*** Article ***

The House of Commons consists to-day of 707 members, of whom 492 sit for English constituencies, 36 for Welsh, 74 for Scottish, and 105 for Irish. Fifteen of the members are chosen, under somewhat special arrangements, to represent the principal universities. The remaining 692 are elected in county or borough constituencies 372 in the former and 320 in the latter - under a suffrage law which falls not far short of being the most democratic in the world. The regulations governing the qualifications for election are simple and liberal. There was once a residence qualification. But in the eighteenth century it was replaced by a property qualification, which, however, in 1858 was in its turn swept away.2 Oaths of allegiance and oaths imposing religious tests formerly debarred many persons from candidacy. But all that is now required of a member is a very simple oath or affirmation of allegiance, in a form compatible with any shade of religious belief or unbelief. Any British subject who is of age is qualified for election by any constituency to which he [or she] chooses to offer himself [or herself] as a candidate, unless he [or she] belongs to one of a few small groups chiefly peers (except Irish); clergy of the Roman Catholic

1 The Electorate and the Legislature (London, 1892), 48.

2 The rule requiring county members to be residents of the counties they represented was formally abolished in 1774. From 1710 to 1858 the property qualification required of county members was £600 a year, in possession or expectancy, derived from the ownership of land; the qualification of borough members was £300.

*** Items ***

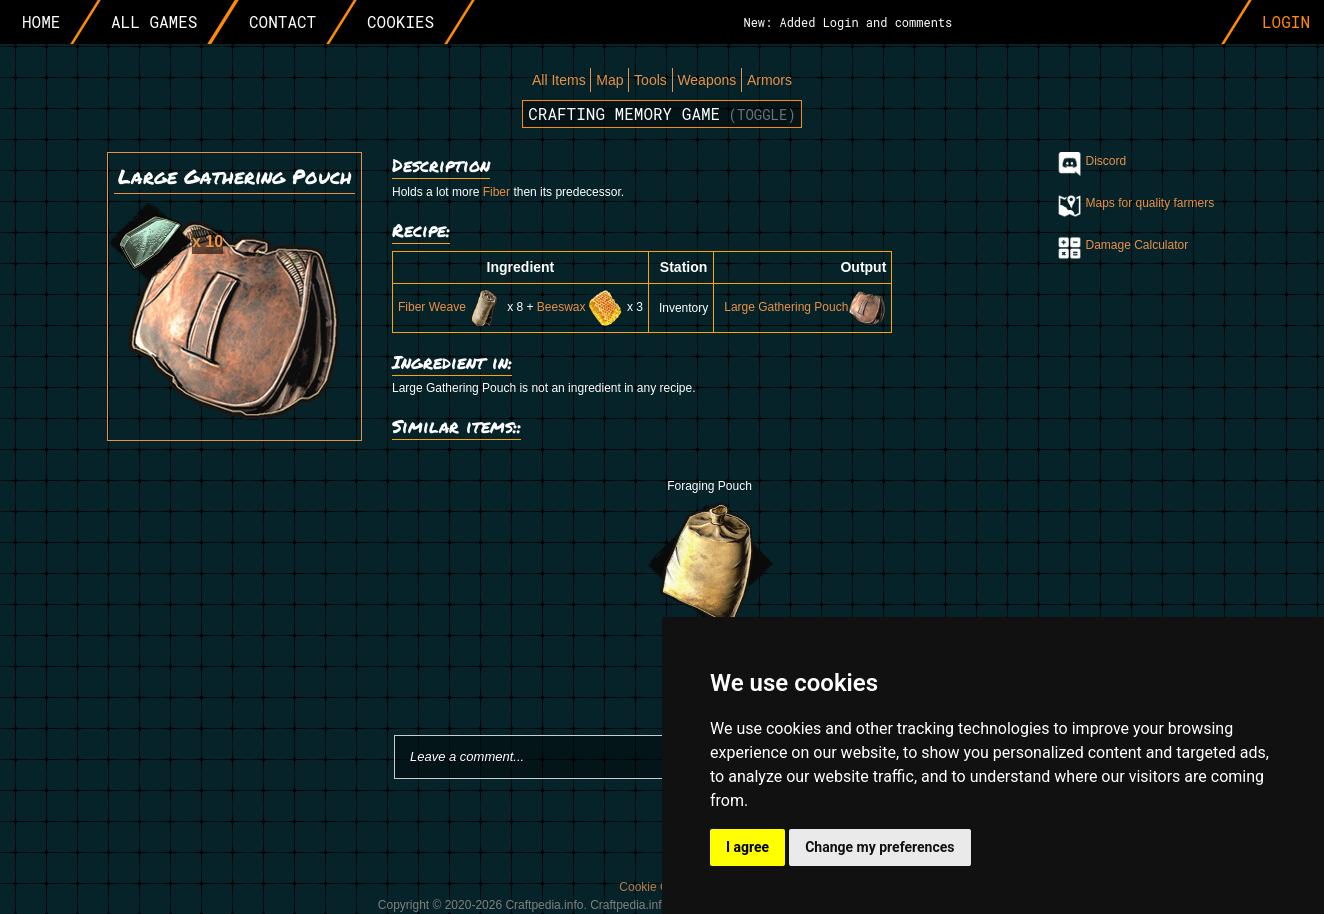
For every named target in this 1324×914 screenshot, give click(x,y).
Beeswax (580, 307)
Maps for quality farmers (1150, 203)
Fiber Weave (451, 307)
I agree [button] (747, 847)
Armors (769, 80)
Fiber (496, 192)
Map (609, 80)
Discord (1106, 161)
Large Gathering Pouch (805, 307)
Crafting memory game (662, 113)
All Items (559, 80)
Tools (650, 80)
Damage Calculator (1137, 245)
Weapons (706, 80)
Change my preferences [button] (879, 847)
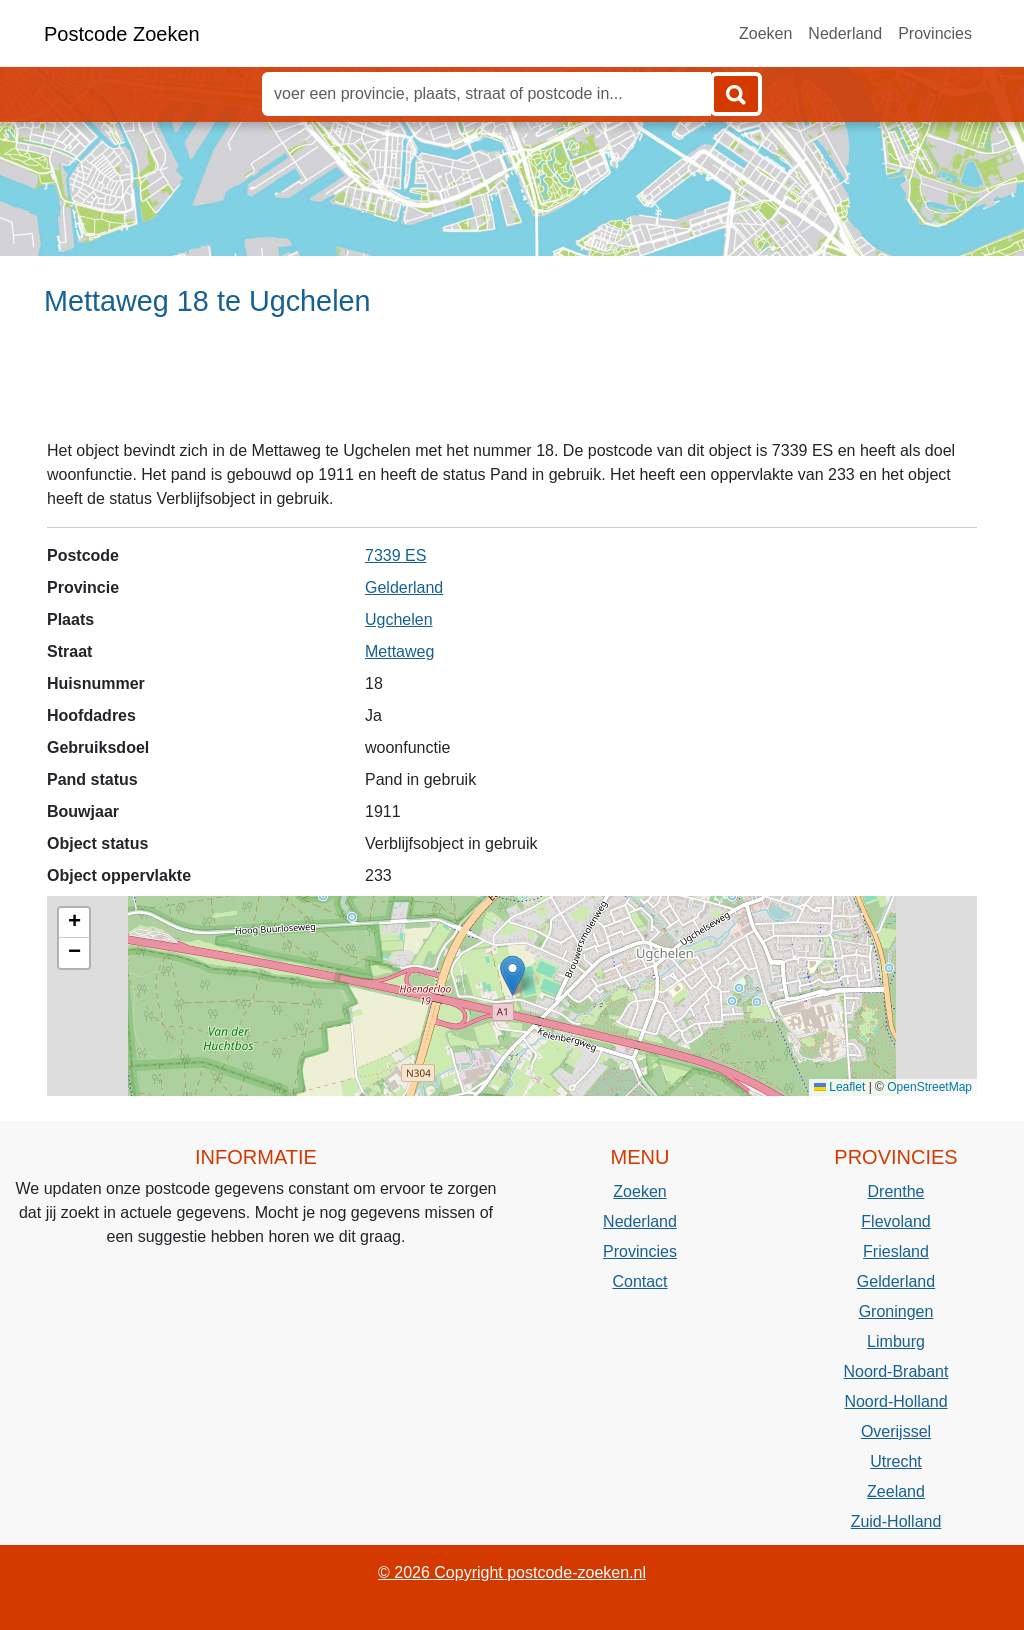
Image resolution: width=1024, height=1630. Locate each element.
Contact (639, 1281)
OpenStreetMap (929, 1087)
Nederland (845, 33)
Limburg (896, 1341)
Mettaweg (399, 651)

***

▶ Directions
- A) Echo the passage on the House of Commons word for word, starting with "2 The rule requiring" and going on through "members was £300.".
- B) Duplicate the rows exactly, starting with the line with "Maps for quality farmers (1150, 203)" and going on through the line with "Tools (650, 80)".
The passage on the House of Commons and the rows are unrelated to each other.

▶ Solutions for each task
- A)
2 The rule requiring county members to be residents of the counties they represented was formally abolished in 1774. From 1710 to 1858 the property qualification required of county members was £600 a year, in possession or expectancy, derived from the ownership of land; the qualification of borough members was £300.

- B)
Maps for quality farmers (1150, 203)
Fiber Weave (451, 307)
I agree [button] (747, 847)
Armors (769, 80)
Fiber (496, 192)
Map (609, 80)
Discord (1106, 161)
Large Gathering Pouch (805, 307)
Crafting memory game (662, 113)
All Items (559, 80)
Tools (650, 80)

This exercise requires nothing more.